А ровно через час, как было и обещано, совхозные мужички появились у бабкиных ворот. А через два часа на ее территории выросла огромная куча глины. Совхозные мужички, ловко орудуя лопатами, углубив погребок, выравнивали стены. Как лихо работали они! Работая, пели, улыбались, шутили. Их бронзовые лица, чуть освещаемые свечами, которые стояли по углам погребка, с застывшими умными глазами, с полураскрытыми губами, ровными, белыми как сахар зубами, говорили о том, что эти люди, к удивлению некоторых, труда не боятся, а, наоборот, они так привыкли к нему, что без него не могут прожить и дня. Постепенно стены погребка выравнивались.
— Устин, смотри, а земля тут ну точь-в-точь, как и та, — заметил Пантелеймон, и в отличие от всех, окропленный веснушками и выглядя от этого моложавее, он, с трудом сдерживая дрожь в руках, взял свечу и осветил стену.
— Ой, братцы, наша землица, окопная… Какими судьбами она, родненькая, тут оказалась, — взглянув на нее, простодушно, точно ребенок, произнес Устин и осторожно прикоснулся к ней. — Ох ты миленькая моя… — И, взяв горсть земли, он прижал ее к длинному шраму на щеке. Прижал и замер, а потом, закрыв глаза, он с такой жадностью к ней прислушался.
— Гудит? — спросил его Иван.
— Гудит… — тихо ответил Устин.
— Не остыла еще земля от войны, — с грустью произнес Антип и расстегнул ворот своей гимнастерки. Он дышал тяжело, нервно. Мешали осколки в легких…
Вслед за Пантелеймоном и все остальные, взяв свечи в руки, осторожно, точно ища выхода из того далекого, памятного окопа, стали щупать стену, гладить ее, грустными улыбками отмечая все ее неровности, складки, ссадины, потертости. Они все вдруг ощутили теплоту и парок землицы. Надо же, сколько ее били, а она живая…
— Ребята, а вы помните, в нашем блиндаже из точно такой же земли стена была…
— А как же, помним, — ответил за всех Устин и поднял с пола выскользнувшую из рук Пантелеймона горящую свечу.
— И она нас помнит… — растроганно прошептал Антип и, встав на колени, прижался к земле.
— Господи! Да неужели же все едино? — обхватив руками голову, прошептал Иван, и свеча в его правой руке вдруг так ярко осветила лицо, на какую-то секунду превратив его, мужика, в юношу. От него вдруг повеяло такой добротой и такой чистотой, что обернувшийся Пантелеймон вздрогнул:
— Ванька, ты это или не ты?
А потом и все остальные обернулись и в каком-то недоумении замерли.
На месте прежнего Ивана стоял еще не позабытый ими юноша, только что прибывший на фронт. Словно он пришел из начала войны.

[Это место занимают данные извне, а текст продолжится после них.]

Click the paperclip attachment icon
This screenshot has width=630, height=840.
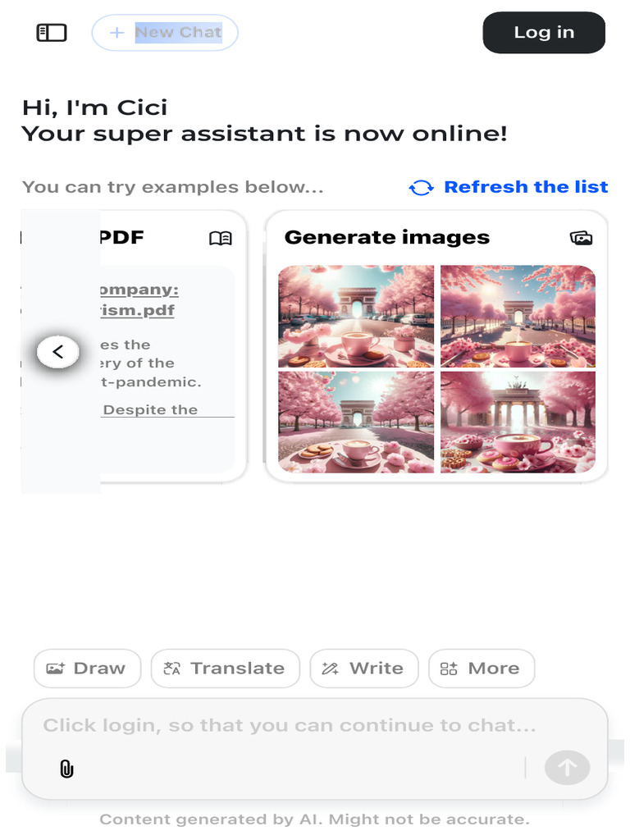66,769
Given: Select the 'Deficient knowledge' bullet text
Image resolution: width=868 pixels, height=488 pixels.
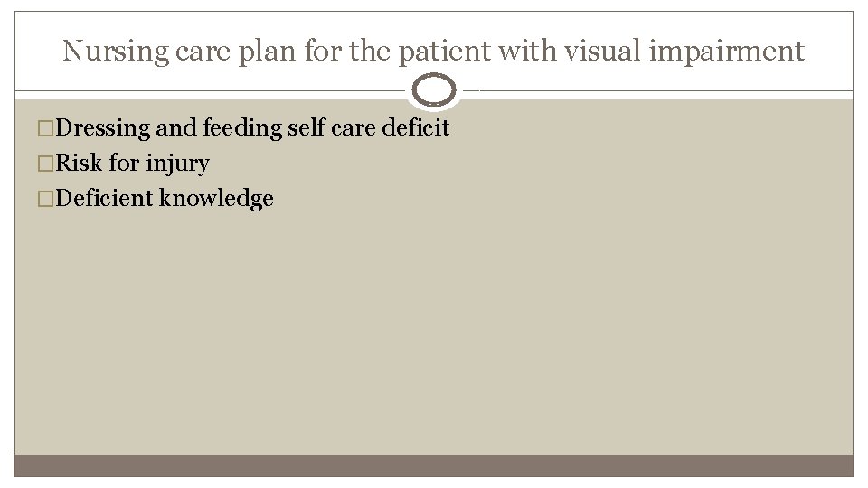Looking at the screenshot, I should click(x=164, y=199).
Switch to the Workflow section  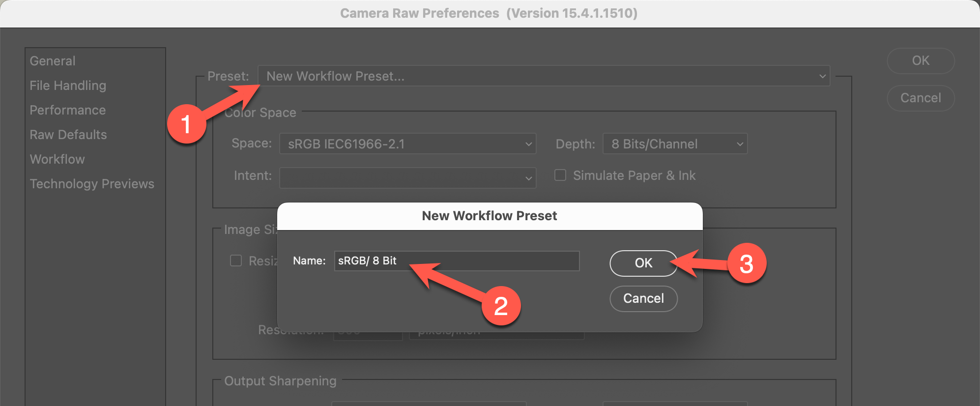[x=58, y=159]
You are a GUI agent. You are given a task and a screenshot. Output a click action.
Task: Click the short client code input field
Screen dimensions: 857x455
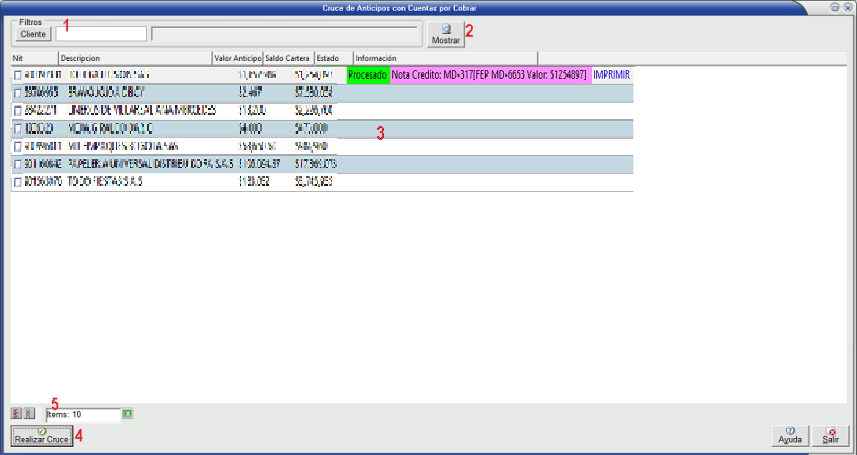coord(100,34)

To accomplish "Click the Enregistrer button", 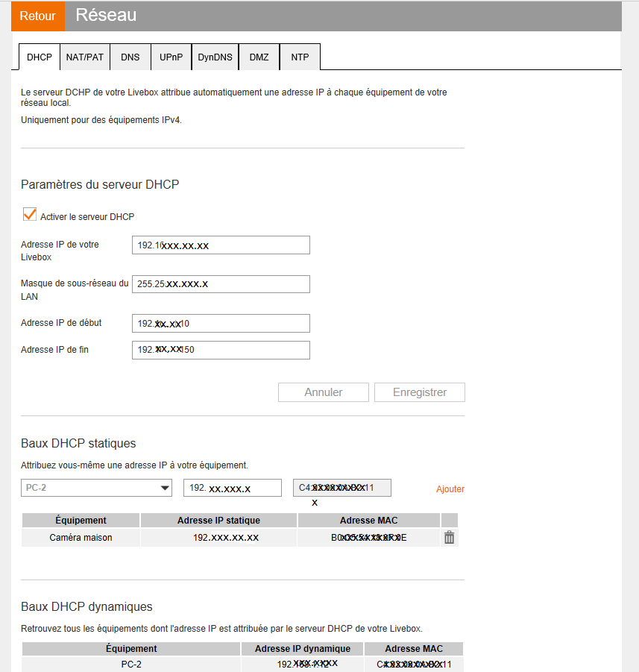I will click(x=419, y=392).
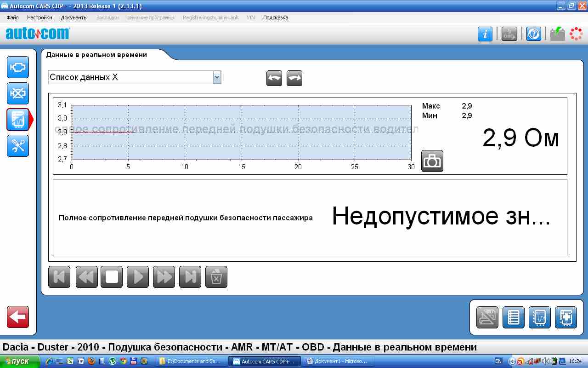The height and width of the screenshot is (368, 588).
Task: Click the previous parameter arrow button
Action: (274, 78)
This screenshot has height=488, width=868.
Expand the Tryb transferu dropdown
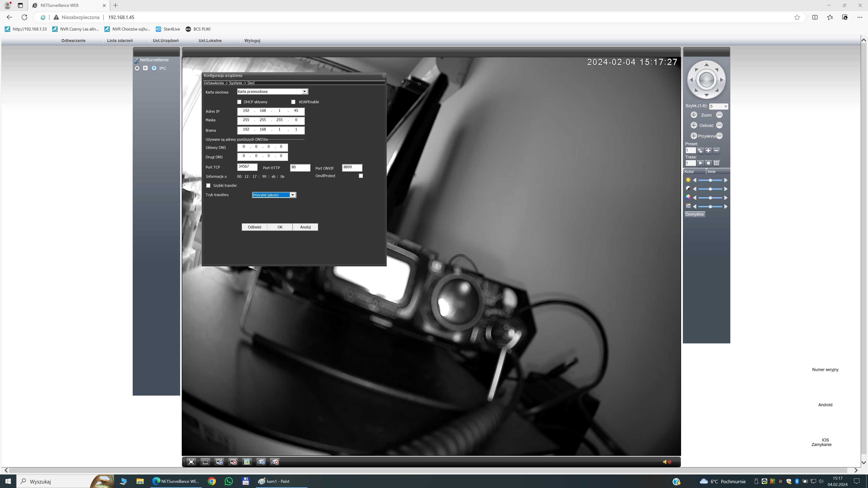[x=274, y=195]
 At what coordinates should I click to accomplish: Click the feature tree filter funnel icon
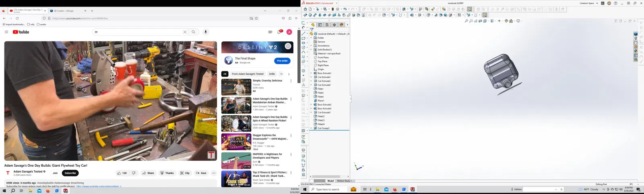pos(312,29)
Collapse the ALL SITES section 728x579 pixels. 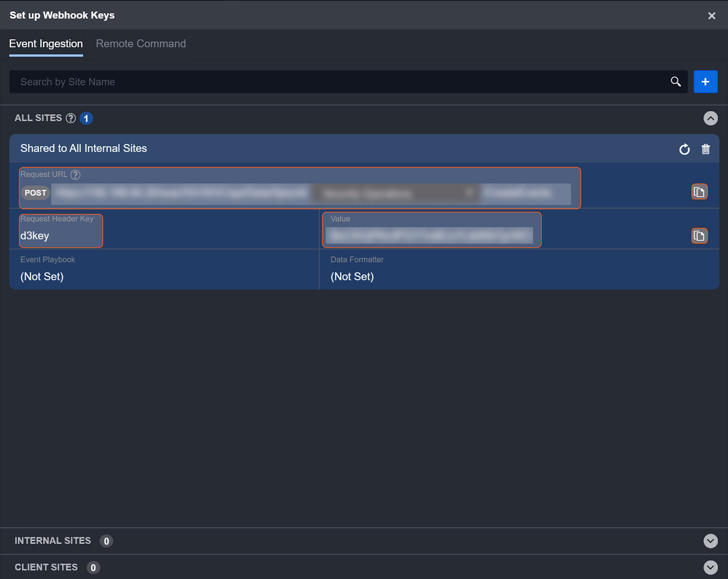pos(710,118)
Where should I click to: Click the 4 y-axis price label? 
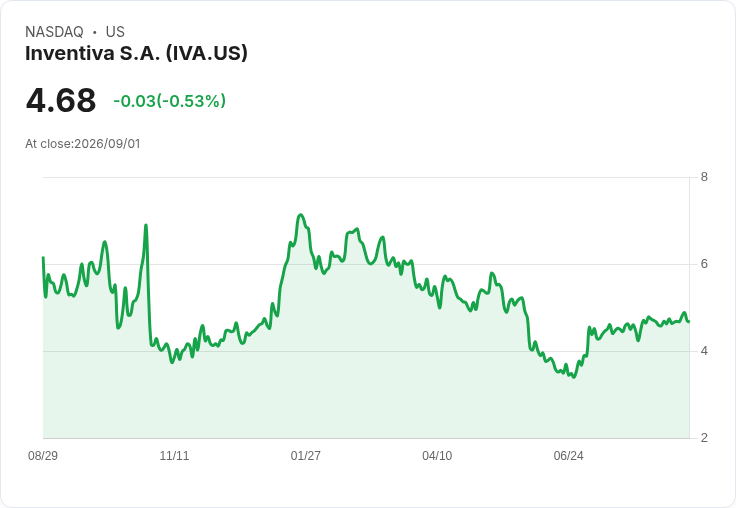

Уста его шептали. Трое мужичков прислушались.
— Спасибо тебе, мама, за все тебе, дорогая, спасибо, за то, что и победили мы, и остались живы…
Вдруг, опустив руки, юноша вновь стал Иваном — тихим, большеглазым, с черной родинкой на левой щеке и с недобритым расцарапанным подбородком. Глаза его все еще светились: это был след нахлынувших на него воспоминаний о дне, когда он один, оставшись в живых из сорока шести бойцов, как безумец, став во весь рост, пошел с тремя связками гранат крошить немецкие танки. Ну а потом без единой гранаты и без единого патрона он, раненный в голову, пал на землю и, прижавшись к ней стриженой головой, прошептал: «Мамка, танки не прошли, я победил».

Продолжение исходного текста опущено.